Report Slams Agreements

The proposal aligns with recommendations in a report funded by AHLA and presented March 9 to the MTC’s Nexus Committee by Dan Bucks, former director of the Montana Department of Revenue and former MTC executive director. The report slams the roughly 200 agreements Airbnb has entered into with state and local governments designed to bring lodging operators into compliance with occupancy tax laws.

In lieu of compelling payment of taxes by the accommodations intermediaries, such agreements aren’t optimal because they don’t guarantee the proper state or local lodging tax is being collected and remitted, Bucks said. These agreements also limit the authority of taxing jurisdictions, which cede control of payment and auditing processes to Airbnb, he added.

Bucks said the core problem with such agreements is their secrecy.

“Secrecy allows lodging operators to run hotels that violate zoning laws, avoid public health and safety standards, and reduce the current housing supply for long-term residents,” he said. “Secrecy allows Airbnb, if it decided to do so, to avoid accountability for taxes and even to make ill-gotten gains from tax collection.”

Bucks said another major concern is that Airbnb is increasingly becoming a listing service for rentals by commercial-style facilities with one to several units where the operators don’t live, but rent them out full-time.

“This is not home sharing,” he said.

Crosby told Bloomberg BNA by email that the AHLA “supports any effort to ensure taxes are accurately and fairly remitted by all commercial operators.”

He said the purpose of the draft amendments presented to the MTC “was to jumpstart the conversation,” knowing that the final MTC version will be different. “So as long as the final version advances compliance, it is a worthy effort.”

Stop Signing Them

Buck’s report recommends state and local taxing agencies stop signing the agreements. Instead, tax agencies should update lodging tax laws to require registration, reporting, collection and remittance of taxes by online booking companies and lodging operators.

Very few state and local jurisdictions impose a legal requirement to collect and remit occupancy taxes on online short-term rental marketplaces like Airbnb, Joe Huddleston, executive director for EY’s Indirect Tax Group in Washington, D.C., told Bloomberg BNA. Airbnb and other online marketplaces are a group of platform service companies, and accordingly don’t have the requisite nexus—otherwise known as sufficient in-state physical presence—to trigger an obligation to collect and remit taxes.
========
Work request 1:
Rewrite the paragraph of the excerpt that begins "In lieu of compelling payment" as a bulleted list, keeping its main facts.
Work request 2:
Summarize the excerpt in two sentences.
Work request 3:
List every person named in the excerpt.

Stored data:
========
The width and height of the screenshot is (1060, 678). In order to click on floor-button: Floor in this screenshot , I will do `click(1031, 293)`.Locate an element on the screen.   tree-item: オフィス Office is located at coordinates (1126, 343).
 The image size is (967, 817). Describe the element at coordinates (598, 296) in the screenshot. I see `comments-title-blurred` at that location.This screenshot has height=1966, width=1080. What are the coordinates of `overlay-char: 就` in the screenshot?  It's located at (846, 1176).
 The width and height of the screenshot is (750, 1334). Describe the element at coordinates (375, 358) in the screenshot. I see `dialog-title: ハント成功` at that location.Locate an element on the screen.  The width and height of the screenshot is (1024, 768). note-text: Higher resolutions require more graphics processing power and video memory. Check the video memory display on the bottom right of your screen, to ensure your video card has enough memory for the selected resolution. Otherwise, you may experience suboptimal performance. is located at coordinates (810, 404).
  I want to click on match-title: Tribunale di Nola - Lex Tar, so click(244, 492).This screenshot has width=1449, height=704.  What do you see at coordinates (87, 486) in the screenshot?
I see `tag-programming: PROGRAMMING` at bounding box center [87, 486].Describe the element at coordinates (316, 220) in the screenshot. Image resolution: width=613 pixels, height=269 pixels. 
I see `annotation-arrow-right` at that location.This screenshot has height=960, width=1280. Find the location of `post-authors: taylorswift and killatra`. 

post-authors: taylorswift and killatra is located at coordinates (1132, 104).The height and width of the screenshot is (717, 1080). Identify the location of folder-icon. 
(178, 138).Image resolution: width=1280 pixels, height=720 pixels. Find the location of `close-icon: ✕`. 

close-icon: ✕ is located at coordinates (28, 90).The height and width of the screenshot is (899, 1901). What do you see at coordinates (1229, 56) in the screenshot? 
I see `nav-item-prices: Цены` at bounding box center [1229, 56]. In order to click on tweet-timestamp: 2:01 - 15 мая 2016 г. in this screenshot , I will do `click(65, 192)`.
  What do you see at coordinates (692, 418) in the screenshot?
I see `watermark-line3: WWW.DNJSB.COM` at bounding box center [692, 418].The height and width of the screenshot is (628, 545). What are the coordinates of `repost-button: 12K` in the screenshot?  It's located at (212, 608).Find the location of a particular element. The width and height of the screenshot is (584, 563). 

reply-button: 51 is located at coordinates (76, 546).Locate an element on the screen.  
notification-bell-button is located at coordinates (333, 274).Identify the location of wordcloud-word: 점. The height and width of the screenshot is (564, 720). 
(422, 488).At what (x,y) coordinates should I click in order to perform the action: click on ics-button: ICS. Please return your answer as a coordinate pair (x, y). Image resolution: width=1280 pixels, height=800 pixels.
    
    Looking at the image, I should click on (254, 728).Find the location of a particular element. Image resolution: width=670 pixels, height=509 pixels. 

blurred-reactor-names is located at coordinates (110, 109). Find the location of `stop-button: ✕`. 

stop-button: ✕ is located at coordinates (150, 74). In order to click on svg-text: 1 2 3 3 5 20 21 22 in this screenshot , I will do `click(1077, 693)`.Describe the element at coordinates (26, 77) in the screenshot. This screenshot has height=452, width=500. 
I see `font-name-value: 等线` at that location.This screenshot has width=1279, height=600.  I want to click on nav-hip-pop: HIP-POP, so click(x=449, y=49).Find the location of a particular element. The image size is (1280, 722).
========
Task solution 1:
- Bucks said the agreements are not optimal as a substitute for compelling accommodations intermediaries to pay taxes.
- They don't guarantee that the proper state or local lodging tax is collected and remitted.
- They limit the authority of taxing jurisdictions, which cede control of payment and auditing processes to Airbnb.

Task solution 2:
A report funded by AHLA and presented by Dan Bucks criticizes the roughly 200 agreements Airbnb has made with state and local governments on occupancy taxes, citing their secrecy and the loss of control by taxing jurisdictions. It recommends that tax agencies stop signing the agreements and instead update lodging tax laws to require registration, reporting, collection and remittance of taxes by online booking companies and lodging operators, though very few jurisdictions currently impose such a requirement on online short-term rental marketplaces.

Task solution 3:
- Dan Bucks
- Crosby
- Joe Huddleston